By Julia Karow
This article was originally published July 1.
Cancer whole-genome sequencing may require the use of several sequencing platforms and a higher coverage than previously thought in order to catch all somatic mutations with high accuracy, according to a researcher at Baylor College of Medicine.
"Thirty-fold coverage may not be enough to see all mutations with present technologies," said David Wheeler, a professor at Baylor and a member of its Human Genome Sequencing Center, during a talk at the Beyond Sequencing meeting in San Francisco two weeks ago. Instead, he said that he and his colleagues propose to sequence tumor-normal pairs with 60-fold coverage or more on two different sequencing platforms "to get a real handle on false positive and false negative rates that occur in cancer sequencing."

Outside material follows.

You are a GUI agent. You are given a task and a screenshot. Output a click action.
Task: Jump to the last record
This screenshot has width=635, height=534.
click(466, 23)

Wheeler and his team came to this conclusion based on a recent Cancer Genome Atlas project for which they sequenced the genome of a glioblastoma tumor and its matched control to 30-fold coverage using the SOLiD system, while scientists at the Washington University Genome Center sequenced the same tumor/normal pair to equal coverage using the Illumina platform.
The researchers found that in both the tumor and the normal genome, the Illumina platform identified about 6 million single-nucleotide variants — using low-stringency criteria — and the SOLiD platform about 4 million SNVs.

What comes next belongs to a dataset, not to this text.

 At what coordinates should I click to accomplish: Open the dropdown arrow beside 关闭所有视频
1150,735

About 2.9 million of those variants overlapped between the two datasets for the tumor genome, and about 3 million for the normal genome. These can be regarded as validated sets of SNVs because they were found independently by two different sequencing methods, Wheeler said. However, the sets appear to miss about 10 percent of the roughly 3.3 million SNVs expected to be found in any genome, based on existing whole-genome sequencing studies.

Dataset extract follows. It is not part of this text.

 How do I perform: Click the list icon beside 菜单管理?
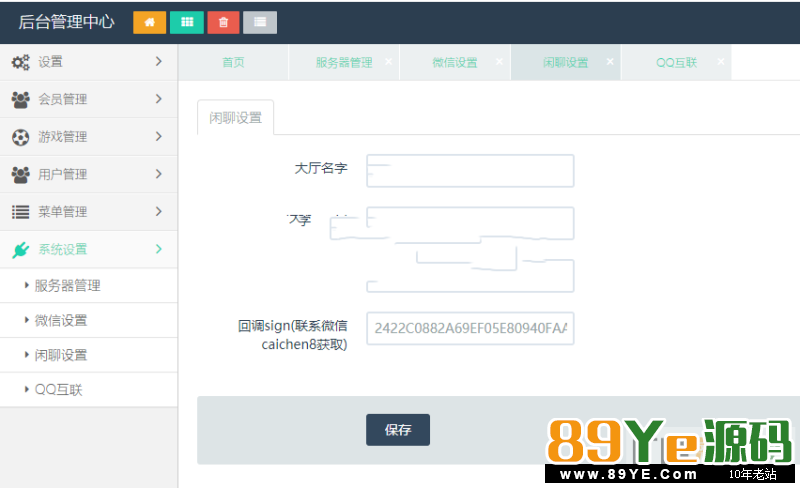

Comparing the validated variants in the tumor and normal genome, the researchers identified about 273,000 somatic mutations that were only present in the tumor, about 100 times more than expected based on previously observed mutation rates in tumors.
By requiring that a site or allele had to be identified with high confidence on either platform, they were able to winnow that number down to 43,000, and after subtracting events that had less than 10-fold coverage in the normal genome, they reduced the number of mutations to about 21,000.
That number is still severalfold higher than the 3,000 to 6,000 somatic mutations expected to be found in a cancer genome, but it might be accurate, reflecting the tumor's heterogeneity, Wheeler said. The estimated mutation rate of 1 to 3 per million base pairs in tumors "assumes a genetically homogeneous tumor," he explained, and "the fact that they are not homogeneous leads to this high rate." In fact, many of the mutations appeared to be present in only a fraction of the tumor cells.
Of the 21,000 validated somatic mutations, 90 are in coding regions and not in dbSNP, including 60 missense mutations, 28 silent mutations, and two nonsense mutations. That number, Wheeler said, ties in with previous sequencing studies of coding regions only in breast and colorectal cancers, which found about 80 mutations per tumor.
Several of these mutations are located in genes that likely play a role in cancer because they have previously been found to be mutated in other cancer types.
The researchers are now planning to study the glioblastoma genome for copy number variants and insertions and deletions, and, Wheeler said, they expect to find mutations in cell cycle and apoptotic pathways, which are known to be mutated at high frequency in glioblastoma.
Overall, he said, the project showed that characterizing cancer genomes comprehensively "is a hard problem," mainly because of the heterogeneity of tumors, which makes it difficult to find mutations that are only present at a low frequency.